I am using Sadhiro Tomoyuki's Lingua::JA::Sort::JIS module to sort
Japanese names of stores. I have come close to achieving the order my
client has asked for but am having a little difficulty matching their
request exactly. The problem seems to be collating kana glyphs with
manyogana glyphs. (Please excuse me if I am misusing any terms - this
is my first introduction to Japanese.)
Here is an example of 13 store names ordered with
Lingua::JA::Sort::JIS::msort:
1. 伊勢丹 JR京都店
2. アペックス 福山
3. アミュプラザ 鹿児島
4. オクノ 旭川
5. さくら野百貨店 仙台
6. さつま屋 鹿児島
7. スタンス 米子
8. そごう 神戸店
9. そごう 千葉店
10. そごう 大宮店
11. そごう 横浜店
12. ダイアモンドシティアルル 橿原
13. ニューズ 熊本
My client tells me that entry 1 should actually come after the 3rd
entry and before the fourth. From this description on manyogana, I'm
thinking they're saying that collation of the glyph 伊 should be based
on its katakana adaptation イ which makes sense:
http://en.wikipedia.org/wiki/Manyogana
Note I'm basing many of my statements on staring at and comparing these
glyphs online and so I might be far off.
So my questions are:
1. Is my client correct in their ordering?

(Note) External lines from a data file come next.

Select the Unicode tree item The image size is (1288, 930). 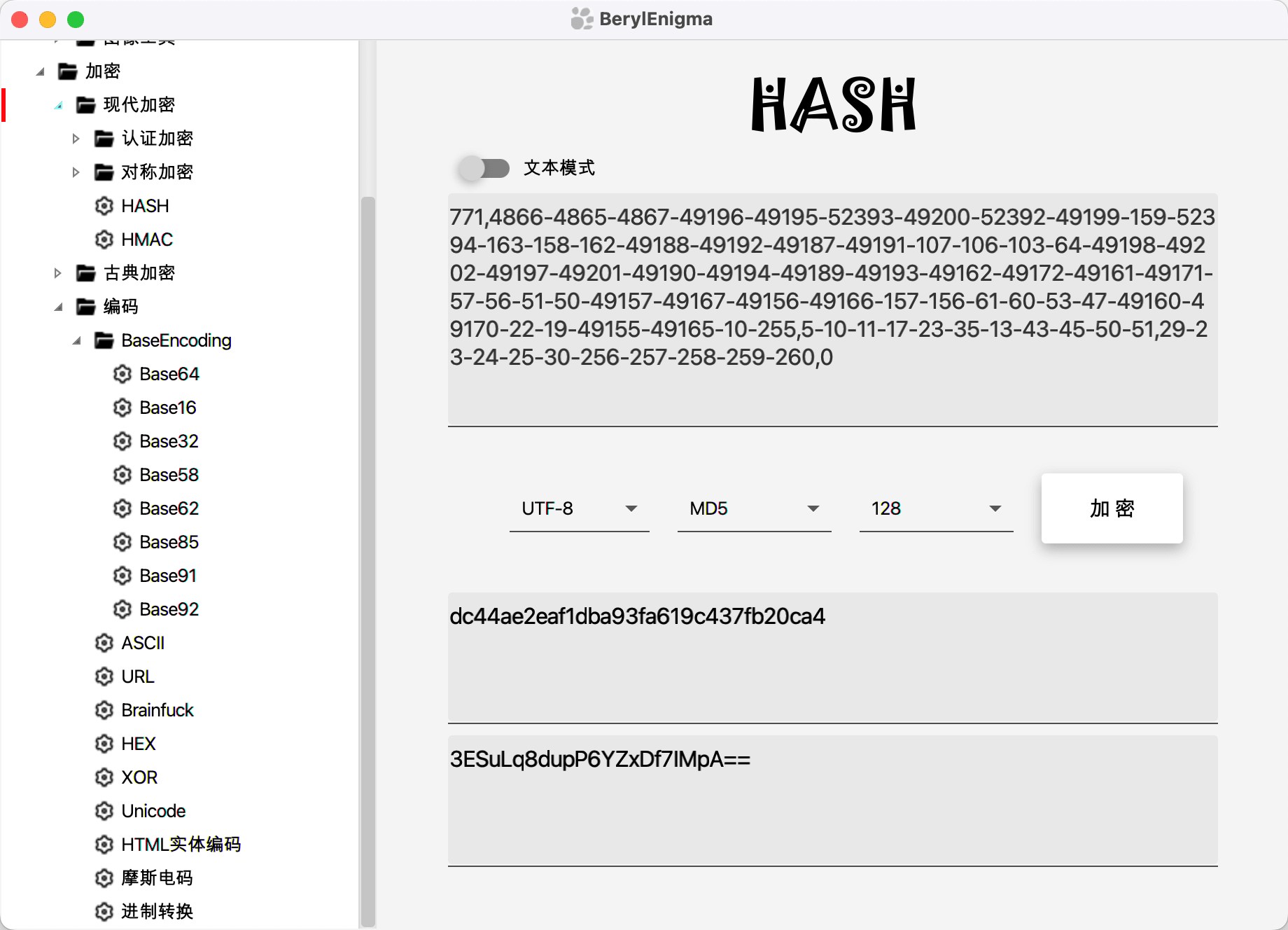point(153,811)
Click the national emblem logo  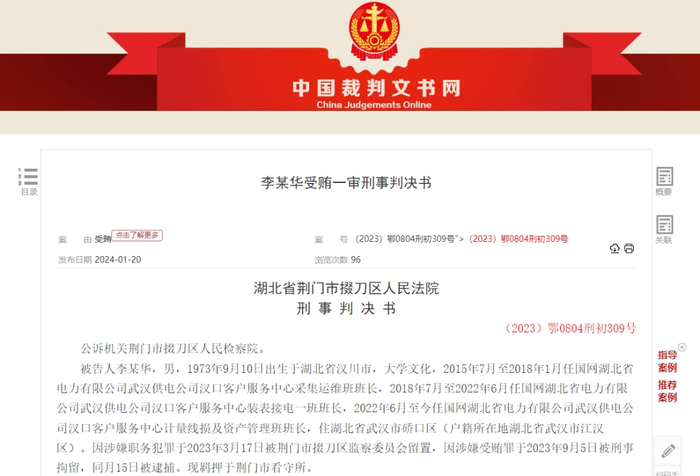coord(374,31)
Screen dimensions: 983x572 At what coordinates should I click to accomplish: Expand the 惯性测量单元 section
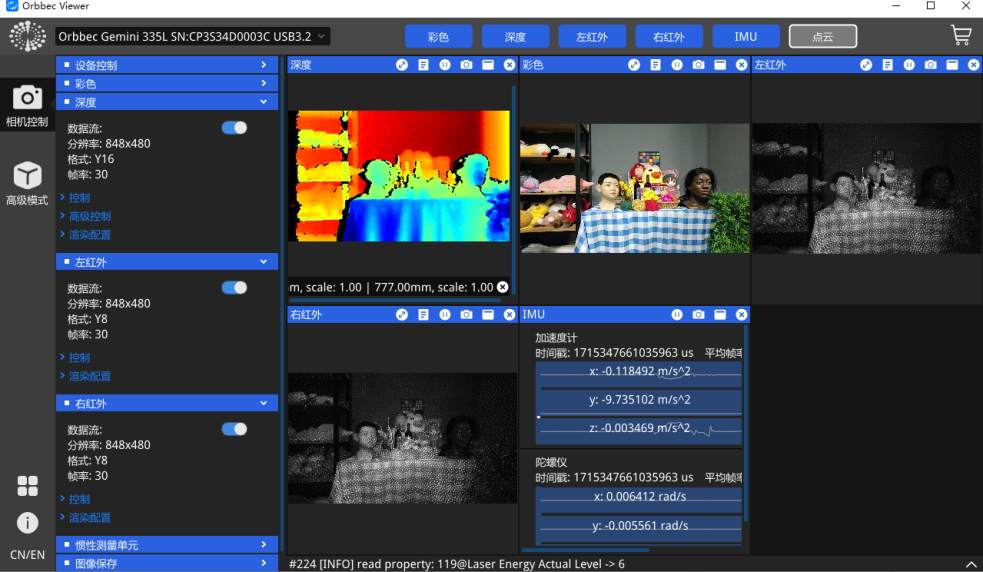[167, 545]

2. I believe I've tried all the combinations of collation levels and
kanji classes in the Lingua::JA::Sort::JIS jcmp function but have not
achieved the desired ordering. Have I perhaps missed the correct
combination?
3. Is the solution to first convert the manyogana characters to
katakana and then do the msort? If so does anyone know of a Perl module
to do this or a nice reference that I could use more programmatically
than the image on the link above?
4. Can anyone think of any other glyphs or classes of Japanese glyphs
similar to manyogana that I should be worried about?
Thanks for any help you can give me!
Best,
Mike
The solution that I am using then is to store with each piece of
kana/kanji text, a kana-only phonetization of that text. I then rely on
the content editors to know the context of the text and supply an
accurate phonetization in kana. (In other words, I'm putting the
responsibility on someone else!) There does exist a determinate
ordering of the kana-only text and so this becomes a tractable problem.
Mike
: The solution that I am using then is to store with each piece of
: kana/kanji text, a kana-only phonetization of that text. I then rely on
: the content editors to know the context of the text and supply an
: accurate phonetization in kana. (In other words, I'm putting the
: responsibility on someone else!) There does exist a determinate
: ordering of the kana-only text and so this becomes a tractable problem.
This is indeed best practice; have a look at Sharp Zaurus and other Japanese
PIMs which regularly offer a "pronounciation" field next to "name in written
form", the first is kana, the latter is kanji.
Oliver.
--
Dr. Oliver Corff e-mail: co...@zedat.fu-berlin.de